You’ve made unforgivable mistakes

That one again. There’s no point denying it. The best defence is retreat: of course! Of course you’ve made some terrible and even some catastrophic mistakes! Of course you’ve been an idiot! But can you take a moment to remember your childhood, to summon up what you went through, the background you came from. What chance did you have of being even partially sane? It’s amazing you’re able to stand up and say your own name. We don’t do perfect people around here. This is a clinic for the broken. Stop torturing yourself with an idea that you might ever have been perfect; be amazed you exist.

It’s never ever going to get better.

The truth is: you don’t know. No one knows the future. The strangest most awful things have happened very suddenly; and the strangest loveliest things could happen all of a sudden as well. Despair presumes you know the rest of the story. Keep going.

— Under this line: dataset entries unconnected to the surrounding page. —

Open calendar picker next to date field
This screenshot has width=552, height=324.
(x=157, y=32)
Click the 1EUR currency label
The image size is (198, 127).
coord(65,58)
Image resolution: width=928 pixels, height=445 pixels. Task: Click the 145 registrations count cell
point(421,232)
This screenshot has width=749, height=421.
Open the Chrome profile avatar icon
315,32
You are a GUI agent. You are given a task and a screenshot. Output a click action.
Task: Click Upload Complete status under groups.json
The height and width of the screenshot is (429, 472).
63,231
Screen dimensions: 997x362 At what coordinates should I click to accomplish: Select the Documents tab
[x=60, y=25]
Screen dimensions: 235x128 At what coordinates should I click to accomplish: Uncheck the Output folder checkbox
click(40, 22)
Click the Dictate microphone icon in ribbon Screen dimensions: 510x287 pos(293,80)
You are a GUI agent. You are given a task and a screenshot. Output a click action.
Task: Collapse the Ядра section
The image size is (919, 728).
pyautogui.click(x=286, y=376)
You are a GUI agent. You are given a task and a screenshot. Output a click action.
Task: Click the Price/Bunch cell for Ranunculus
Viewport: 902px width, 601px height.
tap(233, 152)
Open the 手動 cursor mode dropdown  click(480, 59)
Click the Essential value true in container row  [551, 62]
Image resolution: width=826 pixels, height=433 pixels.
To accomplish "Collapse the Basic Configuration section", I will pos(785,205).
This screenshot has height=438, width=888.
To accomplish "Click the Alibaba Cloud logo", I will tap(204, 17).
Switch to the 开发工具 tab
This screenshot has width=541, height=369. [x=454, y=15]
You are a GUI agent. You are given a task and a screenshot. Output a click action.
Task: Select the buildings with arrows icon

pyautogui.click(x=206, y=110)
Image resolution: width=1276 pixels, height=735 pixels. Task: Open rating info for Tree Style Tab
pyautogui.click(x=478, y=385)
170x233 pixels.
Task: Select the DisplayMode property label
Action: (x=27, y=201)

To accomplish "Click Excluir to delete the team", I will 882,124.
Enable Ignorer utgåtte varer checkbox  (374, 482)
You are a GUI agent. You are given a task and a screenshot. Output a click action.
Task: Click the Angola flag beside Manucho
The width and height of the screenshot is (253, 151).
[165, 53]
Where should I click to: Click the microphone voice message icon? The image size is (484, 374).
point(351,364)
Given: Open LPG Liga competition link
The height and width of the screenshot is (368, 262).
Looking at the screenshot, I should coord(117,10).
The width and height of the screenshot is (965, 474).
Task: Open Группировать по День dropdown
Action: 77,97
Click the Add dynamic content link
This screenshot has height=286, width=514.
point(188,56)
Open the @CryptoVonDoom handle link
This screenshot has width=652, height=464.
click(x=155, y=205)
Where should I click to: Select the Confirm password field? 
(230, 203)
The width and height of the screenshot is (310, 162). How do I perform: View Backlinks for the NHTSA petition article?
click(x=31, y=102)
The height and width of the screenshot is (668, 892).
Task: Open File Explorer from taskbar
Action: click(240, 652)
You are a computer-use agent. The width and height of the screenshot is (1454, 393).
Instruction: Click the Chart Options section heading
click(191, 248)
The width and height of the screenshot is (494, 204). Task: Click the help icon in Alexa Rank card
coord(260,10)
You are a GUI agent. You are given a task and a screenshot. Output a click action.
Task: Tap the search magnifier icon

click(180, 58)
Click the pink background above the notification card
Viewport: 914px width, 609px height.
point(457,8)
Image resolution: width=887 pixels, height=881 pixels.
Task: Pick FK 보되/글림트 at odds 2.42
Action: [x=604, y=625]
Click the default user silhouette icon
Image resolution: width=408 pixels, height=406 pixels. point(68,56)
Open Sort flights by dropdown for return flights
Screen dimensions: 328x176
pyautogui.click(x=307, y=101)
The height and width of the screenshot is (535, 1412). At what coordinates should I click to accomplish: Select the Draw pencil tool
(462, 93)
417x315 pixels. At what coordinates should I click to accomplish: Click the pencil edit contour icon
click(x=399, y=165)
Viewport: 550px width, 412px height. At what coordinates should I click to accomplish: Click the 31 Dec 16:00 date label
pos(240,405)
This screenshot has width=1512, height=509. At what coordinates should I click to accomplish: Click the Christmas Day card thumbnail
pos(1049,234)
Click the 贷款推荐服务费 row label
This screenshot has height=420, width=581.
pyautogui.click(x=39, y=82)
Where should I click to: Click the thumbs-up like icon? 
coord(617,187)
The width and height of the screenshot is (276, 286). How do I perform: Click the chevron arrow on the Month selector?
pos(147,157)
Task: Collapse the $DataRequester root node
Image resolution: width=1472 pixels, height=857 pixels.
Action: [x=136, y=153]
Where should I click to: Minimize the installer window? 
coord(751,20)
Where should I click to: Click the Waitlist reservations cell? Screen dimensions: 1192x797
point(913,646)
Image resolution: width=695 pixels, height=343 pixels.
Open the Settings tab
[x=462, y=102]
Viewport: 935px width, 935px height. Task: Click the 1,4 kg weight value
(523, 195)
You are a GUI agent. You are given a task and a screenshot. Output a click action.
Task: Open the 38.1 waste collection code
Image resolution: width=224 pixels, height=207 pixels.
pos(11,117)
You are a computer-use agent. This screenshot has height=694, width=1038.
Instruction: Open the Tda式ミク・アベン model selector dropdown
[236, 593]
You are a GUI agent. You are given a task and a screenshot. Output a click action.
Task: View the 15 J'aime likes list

Disaster is on the way; a catastrophe is coming.

The inner critic loves to whip up terror; it keeps insisting that something appalling is about to arrive. You should beat this sadistic critic at their own game. Stop hoping that things are going to be fun and then allowing yourself to be scared about disaster. Pre-empt the attack. Yes, there may be problems, but in the end, so what. They can be dealt with. Life can go on even at a very reduced rate. People have been able to keep going with only one leg, or in exile, or down to one friend or a pittance. It can be handled.

No one loves you or could ever love you.

That one sounds especially tempting, particularly around three in the morning. But that can’t be the truth. You’ve suffered, and you’re honest and you can be kind. That’s enough for someone to stick with you. Most humans love winners but you don’t need ‘most’ humans. Concentrate on the small subset with very big hearts. Be honest with them about your pain; they’ll find their way to you. 

You’re so ugly

Yes, possibly, but so are lots of people and when you love them, you start to see their soul and you love their character in them. You probably haven’t thought about what most of the people you deeply love look like in a long time. 

Where will you be in five years?

At this point, who cares? Cut life up into far smaller increments. See if you can make it to the next meal and a nice bath, and that would be achievement enough. Reduce ambition as a precondition of survival. Count it as a triumph if nothing absolutely terrible happens in the next hour. Celebrate the peaceful next ten minutes. 

You want to die, don’t you – and probably should.

Absolutely not. You’re just finding it hard to live but you want to live very much. You want to find a way to be a decent human and to keep going. And you will.

At which point the inner critic might walk off in a fury at being resisted and for a few hours leave us alone. In the meantime, we should remember what it felt like to be five years old and looked after tenderly by someone who stroked our hair and had a kind nickname for us. Things have become harder for us since then, but what we deserve hasn’t changed: all of us are still small children, worthy of forgiveness and in need of a lot of slack. We’re muddling through, and trying to do our very best in the circumstances.